WHAT IS EXPECTED: What you return must match the records exactly.

Dataset entries

BEGIN

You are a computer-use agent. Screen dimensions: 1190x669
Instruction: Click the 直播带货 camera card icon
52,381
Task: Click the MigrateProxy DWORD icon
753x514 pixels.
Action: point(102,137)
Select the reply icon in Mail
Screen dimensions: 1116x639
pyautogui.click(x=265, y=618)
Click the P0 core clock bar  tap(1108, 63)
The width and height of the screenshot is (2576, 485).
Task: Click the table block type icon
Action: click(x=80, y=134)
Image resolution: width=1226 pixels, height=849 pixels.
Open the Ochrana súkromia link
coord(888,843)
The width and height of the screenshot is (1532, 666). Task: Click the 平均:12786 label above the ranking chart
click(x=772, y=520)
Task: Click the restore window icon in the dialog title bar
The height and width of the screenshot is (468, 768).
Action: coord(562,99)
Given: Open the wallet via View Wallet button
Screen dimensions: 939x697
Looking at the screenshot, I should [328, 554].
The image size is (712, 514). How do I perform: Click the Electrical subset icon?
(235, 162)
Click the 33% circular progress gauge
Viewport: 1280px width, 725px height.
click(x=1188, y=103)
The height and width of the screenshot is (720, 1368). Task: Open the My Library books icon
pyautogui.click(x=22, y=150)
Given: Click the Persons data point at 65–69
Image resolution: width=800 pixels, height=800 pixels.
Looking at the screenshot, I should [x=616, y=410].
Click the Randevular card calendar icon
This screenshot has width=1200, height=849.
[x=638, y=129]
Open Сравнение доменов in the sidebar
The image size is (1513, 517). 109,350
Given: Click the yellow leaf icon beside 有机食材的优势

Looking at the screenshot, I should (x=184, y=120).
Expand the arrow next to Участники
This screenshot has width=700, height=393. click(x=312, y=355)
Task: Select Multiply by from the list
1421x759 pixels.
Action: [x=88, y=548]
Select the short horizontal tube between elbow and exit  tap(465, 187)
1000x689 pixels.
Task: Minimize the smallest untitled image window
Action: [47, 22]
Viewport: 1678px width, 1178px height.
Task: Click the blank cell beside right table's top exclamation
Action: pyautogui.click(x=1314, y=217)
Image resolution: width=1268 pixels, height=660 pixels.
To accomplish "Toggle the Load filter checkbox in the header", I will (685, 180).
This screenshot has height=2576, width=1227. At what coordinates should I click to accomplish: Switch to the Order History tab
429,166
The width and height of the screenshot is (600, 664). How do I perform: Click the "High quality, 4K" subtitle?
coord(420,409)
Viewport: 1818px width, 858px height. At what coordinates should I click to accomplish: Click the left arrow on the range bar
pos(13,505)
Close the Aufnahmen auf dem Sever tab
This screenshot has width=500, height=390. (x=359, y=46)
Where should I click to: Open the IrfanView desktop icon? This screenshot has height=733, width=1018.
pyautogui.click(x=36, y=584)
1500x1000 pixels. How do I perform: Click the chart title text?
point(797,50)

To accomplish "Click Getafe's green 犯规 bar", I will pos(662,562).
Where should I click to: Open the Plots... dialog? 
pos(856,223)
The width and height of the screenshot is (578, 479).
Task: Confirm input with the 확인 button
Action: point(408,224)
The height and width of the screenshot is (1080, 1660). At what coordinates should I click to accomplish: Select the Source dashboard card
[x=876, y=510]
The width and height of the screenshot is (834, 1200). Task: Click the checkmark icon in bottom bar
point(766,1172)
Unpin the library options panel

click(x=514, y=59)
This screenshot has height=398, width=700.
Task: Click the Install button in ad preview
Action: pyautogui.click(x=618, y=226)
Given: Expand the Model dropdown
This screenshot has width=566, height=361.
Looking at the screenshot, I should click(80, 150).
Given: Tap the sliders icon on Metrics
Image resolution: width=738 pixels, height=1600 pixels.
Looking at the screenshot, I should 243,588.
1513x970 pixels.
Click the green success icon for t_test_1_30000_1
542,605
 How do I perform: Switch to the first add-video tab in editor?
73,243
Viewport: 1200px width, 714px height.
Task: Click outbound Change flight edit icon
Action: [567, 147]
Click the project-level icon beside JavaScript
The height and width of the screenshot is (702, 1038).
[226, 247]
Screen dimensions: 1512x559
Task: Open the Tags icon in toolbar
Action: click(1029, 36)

END

SOLUTION BELOW:
You are a computer-use agent. Screen dimensions: 1190x669
Instruction: Click the 直播带货 camera card icon
52,381
Task: Click the MigrateProxy DWORD icon
753x514 pixels.
Action: point(102,137)
Select the reply icon in Mail
Screen dimensions: 1116x639
pyautogui.click(x=265, y=618)
Click the P0 core clock bar  tap(1108, 63)
The width and height of the screenshot is (2576, 485).
Task: Click the table block type icon
Action: click(x=80, y=134)
Image resolution: width=1226 pixels, height=849 pixels.
Open the Ochrana súkromia link
coord(888,843)
The width and height of the screenshot is (1532, 666). Task: Click the 平均:12786 label above the ranking chart
click(x=772, y=520)
Task: Click the restore window icon in the dialog title bar
The height and width of the screenshot is (468, 768).
Action: coord(562,99)
Given: Open the wallet via View Wallet button
Screen dimensions: 939x697
Looking at the screenshot, I should [328, 554].
The image size is (712, 514). How do I perform: Click the Electrical subset icon?
(235, 162)
Click the 33% circular progress gauge
Viewport: 1280px width, 725px height.
click(x=1188, y=103)
The height and width of the screenshot is (720, 1368). Task: Open the My Library books icon
pyautogui.click(x=22, y=150)
Given: Click the Persons data point at 65–69
Image resolution: width=800 pixels, height=800 pixels.
Looking at the screenshot, I should [x=616, y=410].
Click the Randevular card calendar icon
This screenshot has width=1200, height=849.
[x=638, y=129]
Open Сравнение доменов in the sidebar
The image size is (1513, 517). 109,350
Given: Click the yellow leaf icon beside 有机食材的优势

Looking at the screenshot, I should (x=184, y=120).
Expand the arrow next to Участники
This screenshot has width=700, height=393. click(x=312, y=355)
Task: Select Multiply by from the list
1421x759 pixels.
Action: [x=88, y=548]
Select the short horizontal tube between elbow and exit  tap(465, 187)
1000x689 pixels.
Task: Minimize the smallest untitled image window
Action: [47, 22]
Viewport: 1678px width, 1178px height.
Task: Click the blank cell beside right table's top exclamation
Action: pyautogui.click(x=1314, y=217)
Image resolution: width=1268 pixels, height=660 pixels.
To accomplish "Toggle the Load filter checkbox in the header", I will (685, 180).
This screenshot has height=2576, width=1227. At what coordinates should I click to accomplish: Switch to the Order History tab
429,166
The width and height of the screenshot is (600, 664). How do I perform: Click the "High quality, 4K" subtitle?
coord(420,409)
Viewport: 1818px width, 858px height. At what coordinates should I click to accomplish: Click the left arrow on the range bar
pos(13,505)
Close the Aufnahmen auf dem Sever tab
This screenshot has width=500, height=390. (x=359, y=46)
Where should I click to: Open the IrfanView desktop icon? This screenshot has height=733, width=1018.
pyautogui.click(x=36, y=584)
1500x1000 pixels. How do I perform: Click the chart title text?
point(797,50)

To accomplish "Click Getafe's green 犯规 bar", I will pos(662,562).
Where should I click to: Open the Plots... dialog? 
pos(856,223)
The width and height of the screenshot is (578, 479).
Task: Confirm input with the 확인 button
Action: point(408,224)
The height and width of the screenshot is (1080, 1660). At what coordinates should I click to accomplish: Select the Source dashboard card
[x=876, y=510]
The width and height of the screenshot is (834, 1200). Task: Click the checkmark icon in bottom bar
point(766,1172)
Unpin the library options panel

click(x=514, y=59)
This screenshot has height=398, width=700.
Task: Click the Install button in ad preview
Action: pyautogui.click(x=618, y=226)
Given: Expand the Model dropdown
This screenshot has width=566, height=361.
Looking at the screenshot, I should click(80, 150).
Given: Tap the sliders icon on Metrics
Image resolution: width=738 pixels, height=1600 pixels.
Looking at the screenshot, I should 243,588.
1513x970 pixels.
Click the green success icon for t_test_1_30000_1
542,605
 How do I perform: Switch to the first add-video tab in editor?
73,243
Viewport: 1200px width, 714px height.
Task: Click outbound Change flight edit icon
Action: [567, 147]
Click the project-level icon beside JavaScript
The height and width of the screenshot is (702, 1038).
[226, 247]
Screen dimensions: 1512x559
Task: Open the Tags icon in toolbar
Action: click(1029, 36)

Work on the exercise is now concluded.